[Pixel coordinate grounding data]
%%

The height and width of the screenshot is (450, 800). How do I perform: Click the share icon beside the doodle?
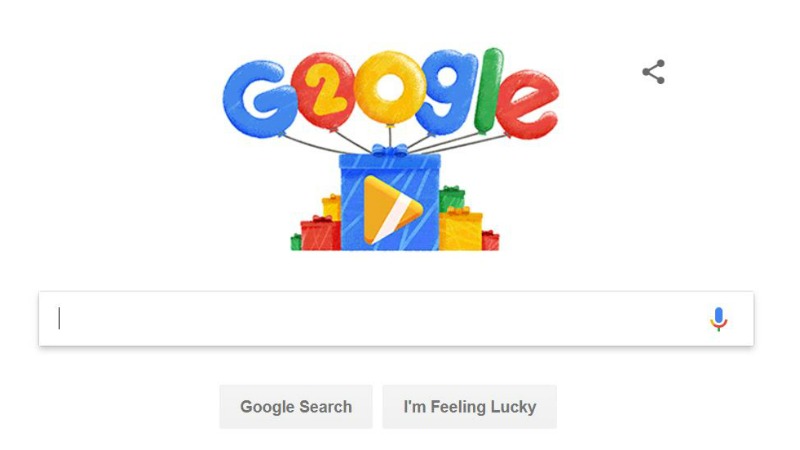click(x=654, y=72)
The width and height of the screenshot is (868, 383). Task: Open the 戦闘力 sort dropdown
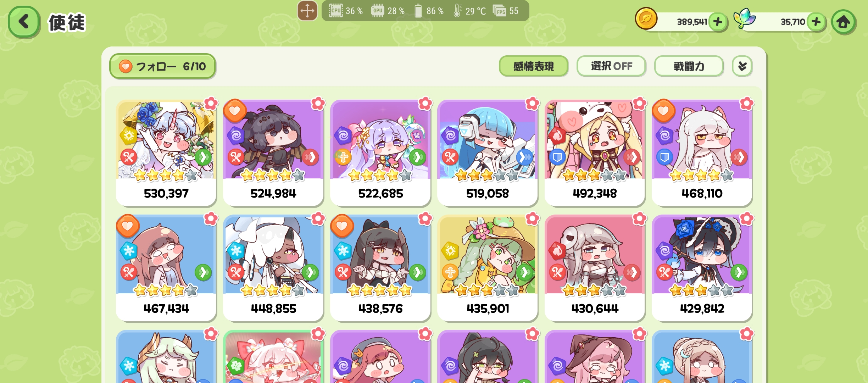(689, 66)
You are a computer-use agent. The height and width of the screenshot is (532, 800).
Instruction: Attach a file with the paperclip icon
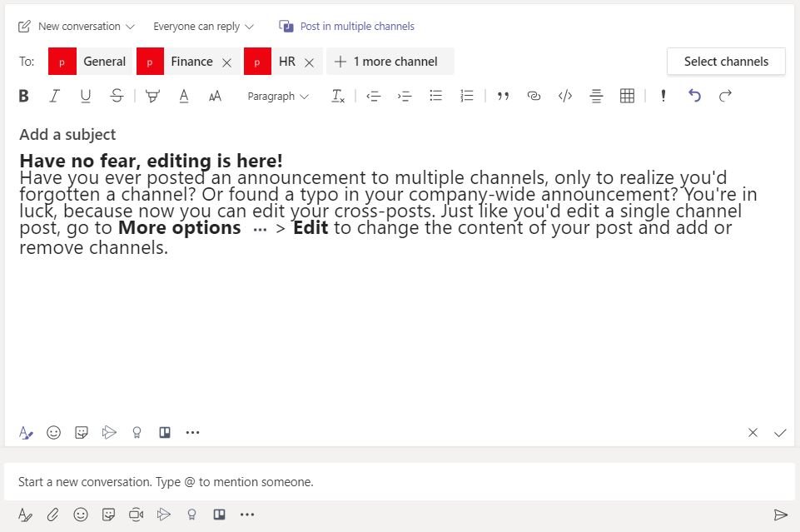pos(52,514)
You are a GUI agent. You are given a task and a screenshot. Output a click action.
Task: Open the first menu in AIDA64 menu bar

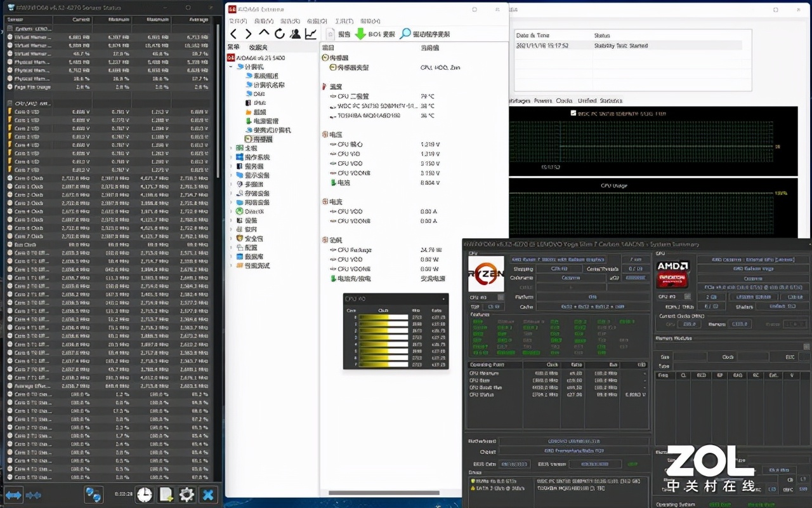point(237,21)
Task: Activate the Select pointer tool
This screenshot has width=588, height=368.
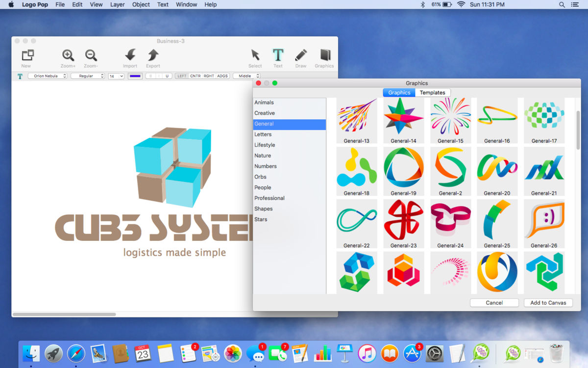Action: point(255,55)
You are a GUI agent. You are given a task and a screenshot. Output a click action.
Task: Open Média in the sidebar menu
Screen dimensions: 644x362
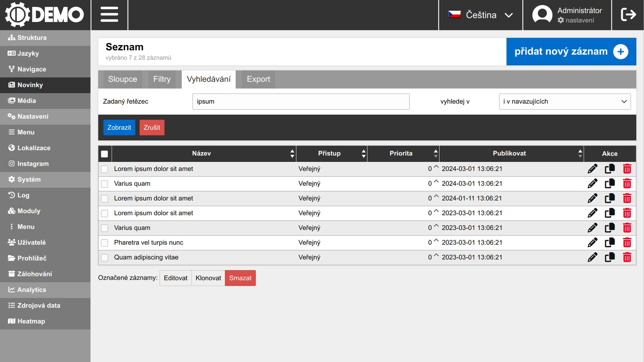(26, 101)
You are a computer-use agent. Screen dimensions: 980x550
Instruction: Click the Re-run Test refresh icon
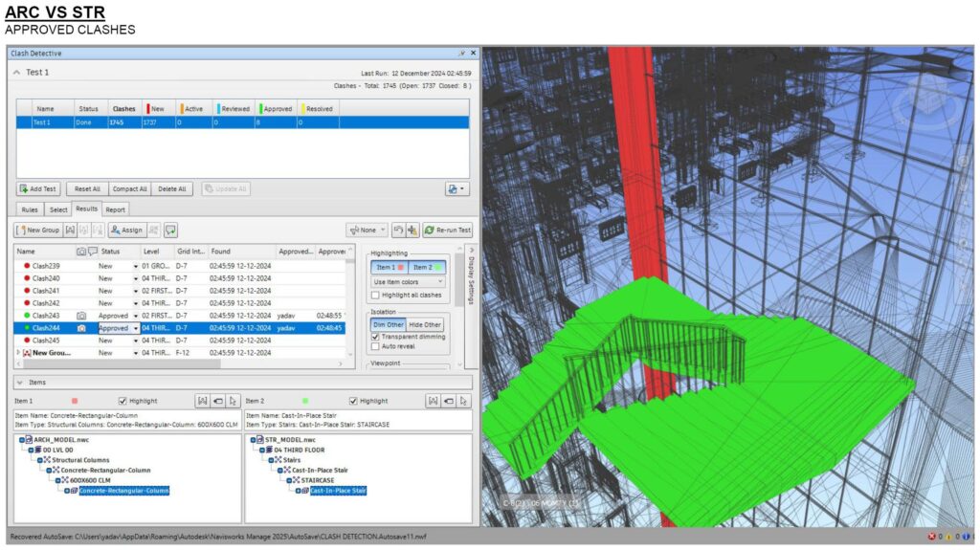point(430,231)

%%

■ Prompt
For this exercise, return every line from the data that holds the string "computer".

■ Exercise output
You are a computer-use agent. The height and width of the screenshot is (532, 800).
You are a computer-use agent. Screen dimensions: 980x550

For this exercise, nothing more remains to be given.